Dercksen, V., Egger, R., Hege, H.-C., & Oberlaender, M. (2012). Synaptic Connectivity in Anatomically Realistic Neural Networks: Modeling and Visual Analysis. In T. Ropinski, A. Ynnerman, C. Botha, & J. Roerdink (Eds.), Eurographics Workshop on Visual Computing for Biology and Medicine (pp. 17-24). Goslar, Germany: Eurographics Association.


Zitierlink: https://hdl.handle.net/11858/00-001M-0000-0013-B636-F
Zusammenfassung
The structural organization of neural circuitry is an important determinant of brain function.
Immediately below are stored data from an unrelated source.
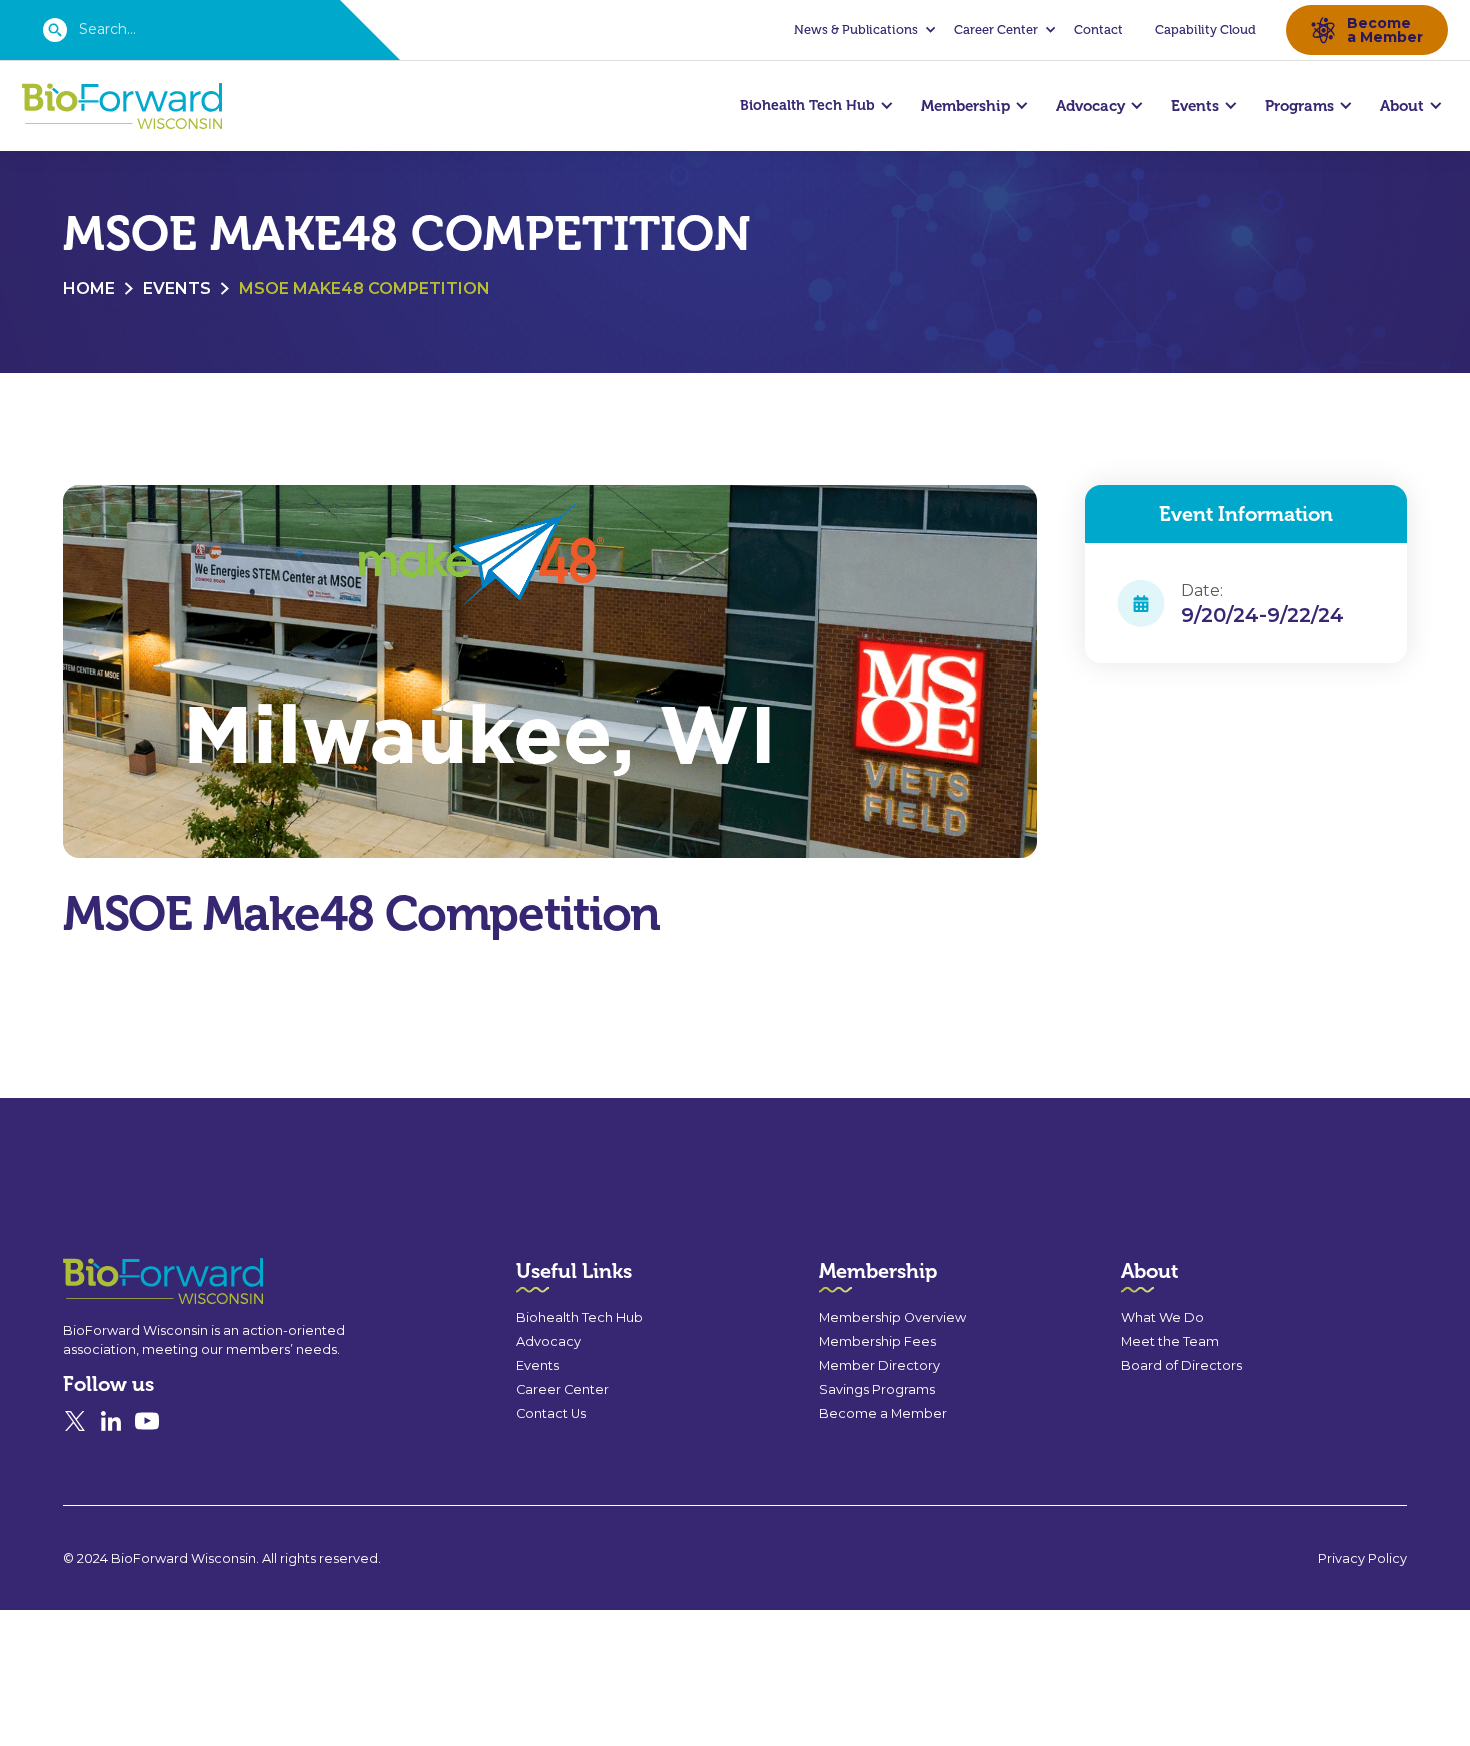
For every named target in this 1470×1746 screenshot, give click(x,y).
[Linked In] (111, 1421)
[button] (862, 30)
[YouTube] (147, 1421)
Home (89, 288)
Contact (1098, 29)
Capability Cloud (1205, 29)
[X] (75, 1421)
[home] (122, 106)
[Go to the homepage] (127, 1281)
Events (177, 288)
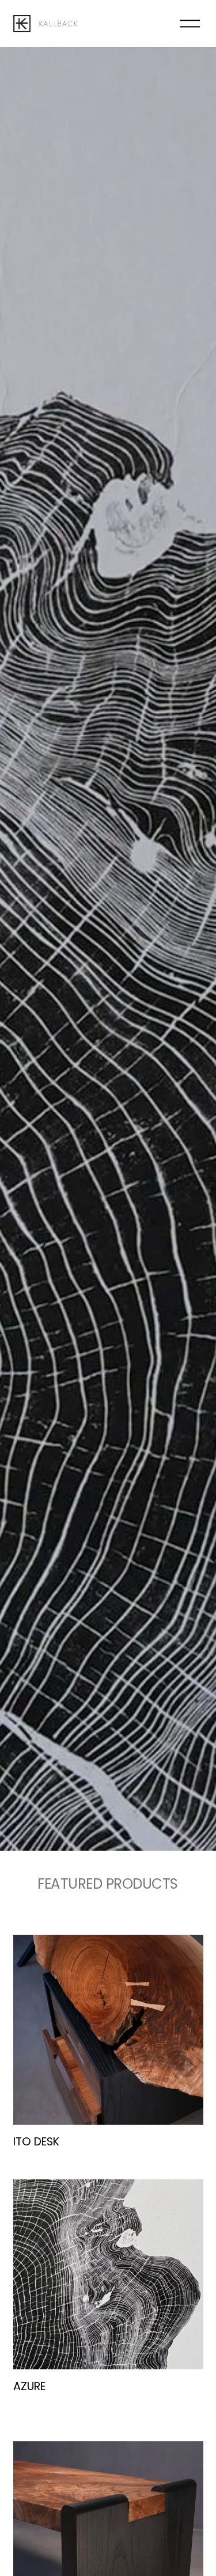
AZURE (29, 2386)
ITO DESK (36, 2141)
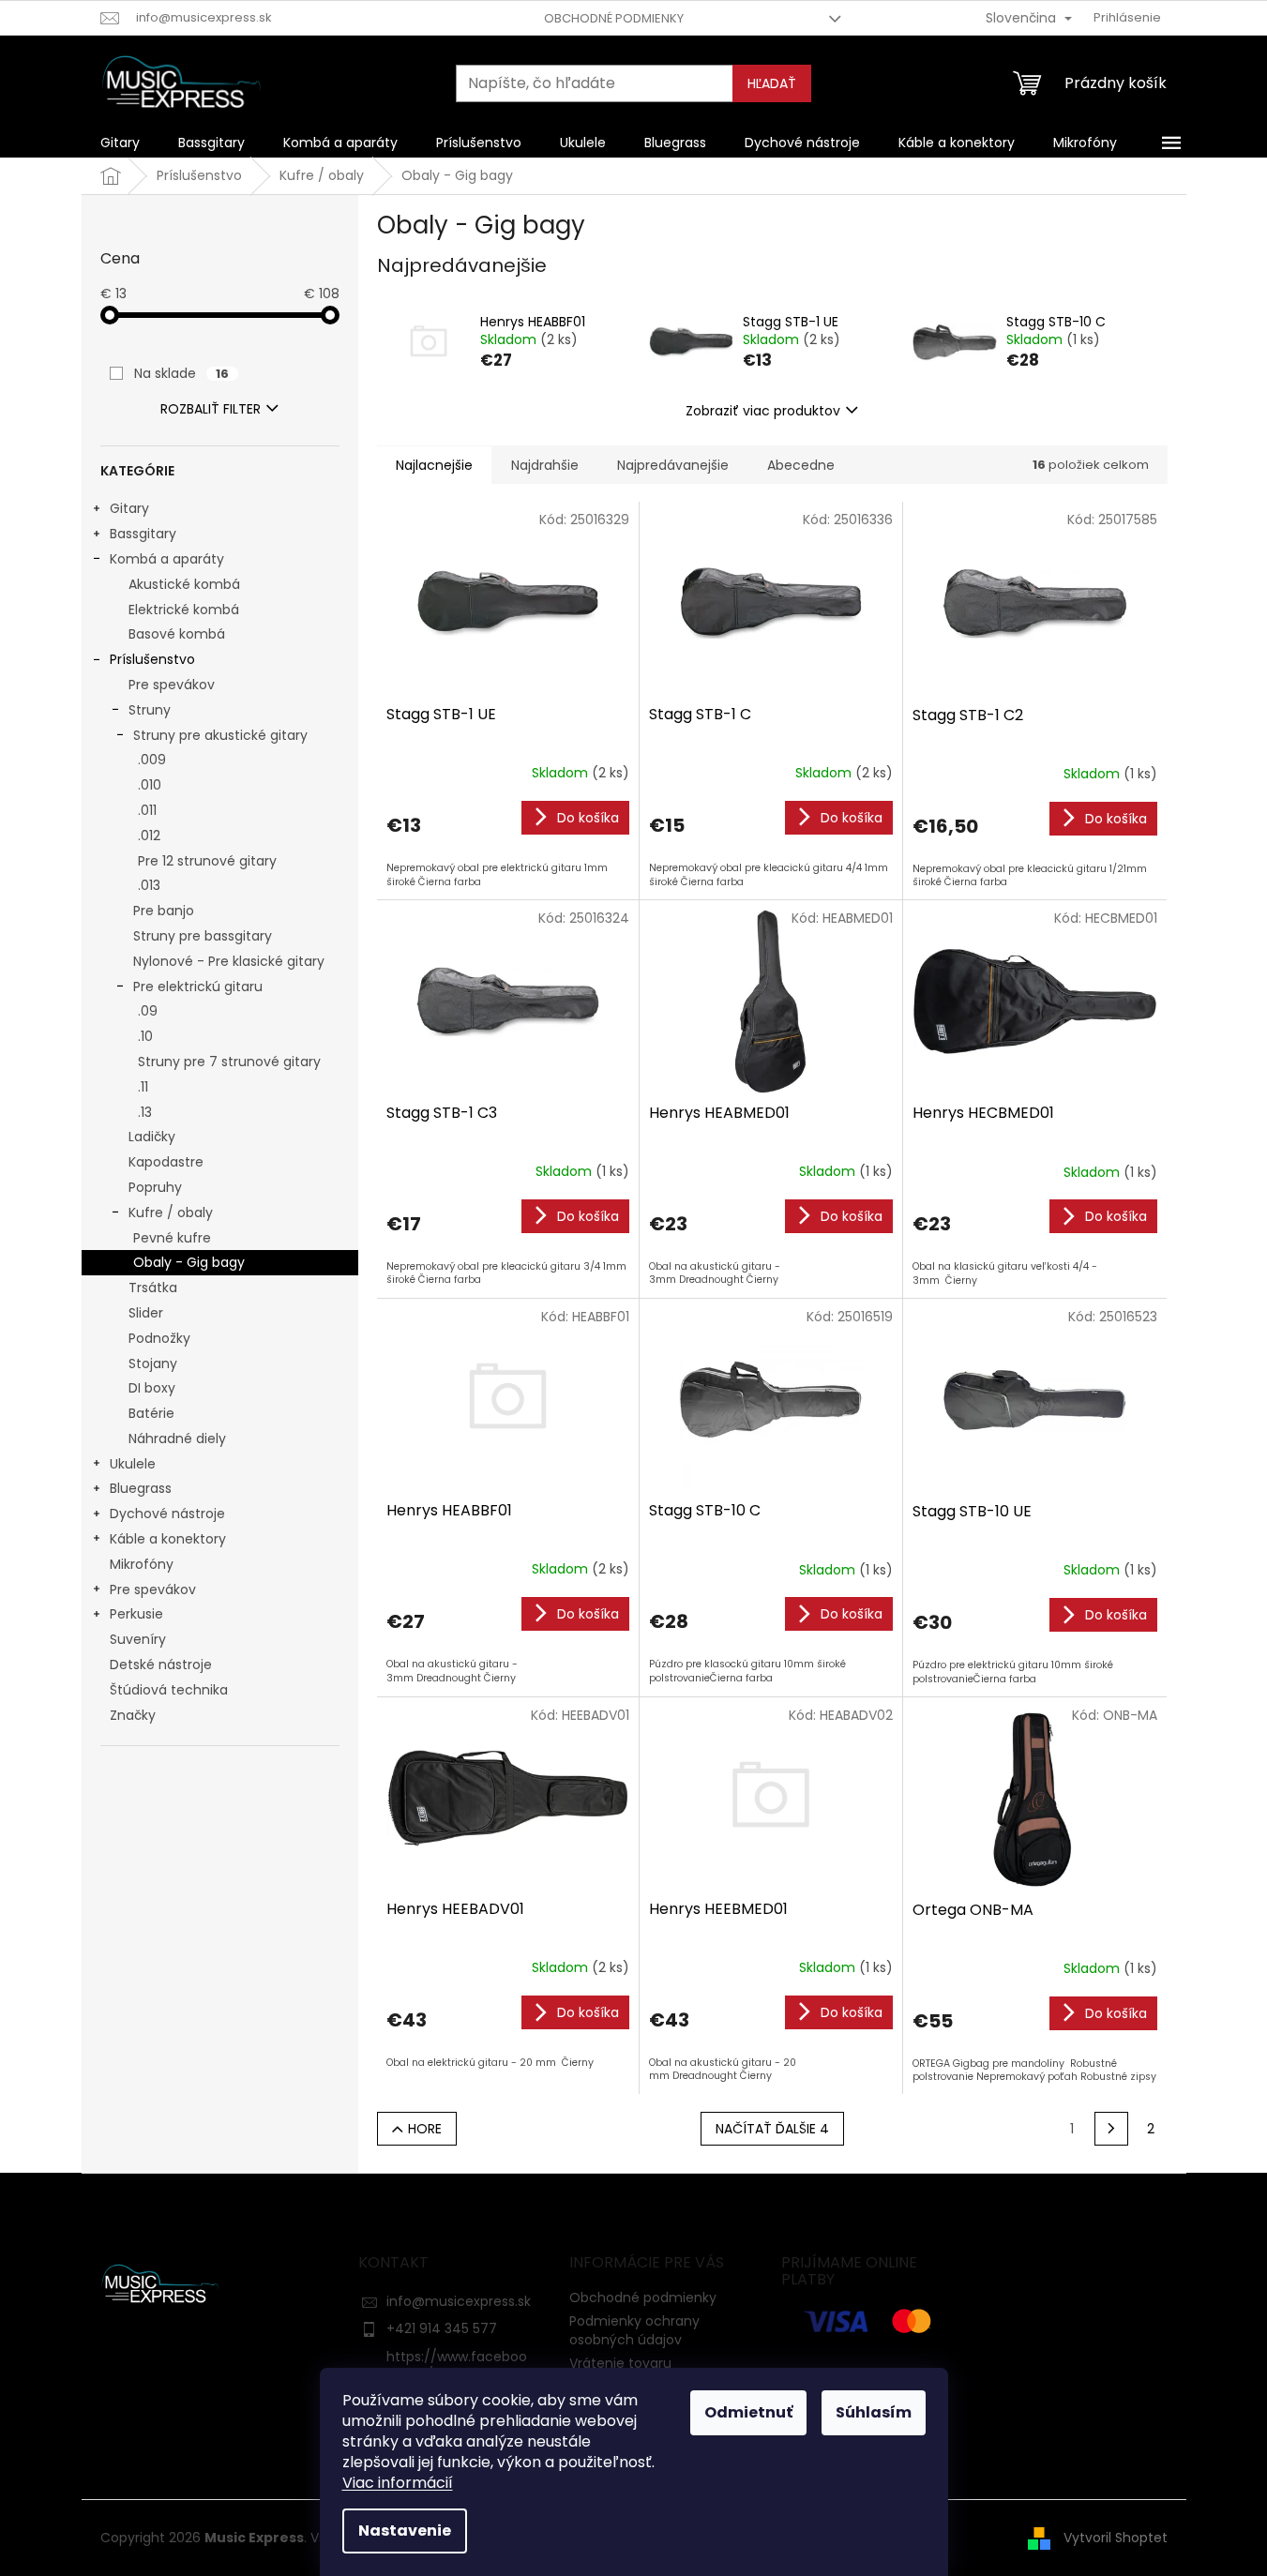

Thus, knowing the brain's wiring (the connectome) is key to understanding how it works. For example, understanding how sensory information is translated into behavior requires a comprehensive view of the microcircuits performing this translation at the level of individual neurons and synapses. Obtaining a wiring diagram, however, is nontrivial due to size, complexity and accessibility of the involved brain regions. Even when such data were available, it were difficult to analyze. Here we describe how a network of 0.5 million neurons and their synaptic connections, representing the vibrissal area of the rat primary somatosensory cortex, can be reconstructed. Furthermore, we present a framework for visual exploration of synaptic connectivity between (groups of) neurons within this model. It includes, first, the Cortical Column Connectivity Viewer (CCCV) that provides a hybrid abstract/spatial representation of the connections between neurons of different cell types and/or in different cortical columns. Second, it comprises a 3D view of cell type-specific synapse positions on selected morphologies. This framework is thus an effective tool to visually explore structural organization principles at the population, individual neuron and synapse levels.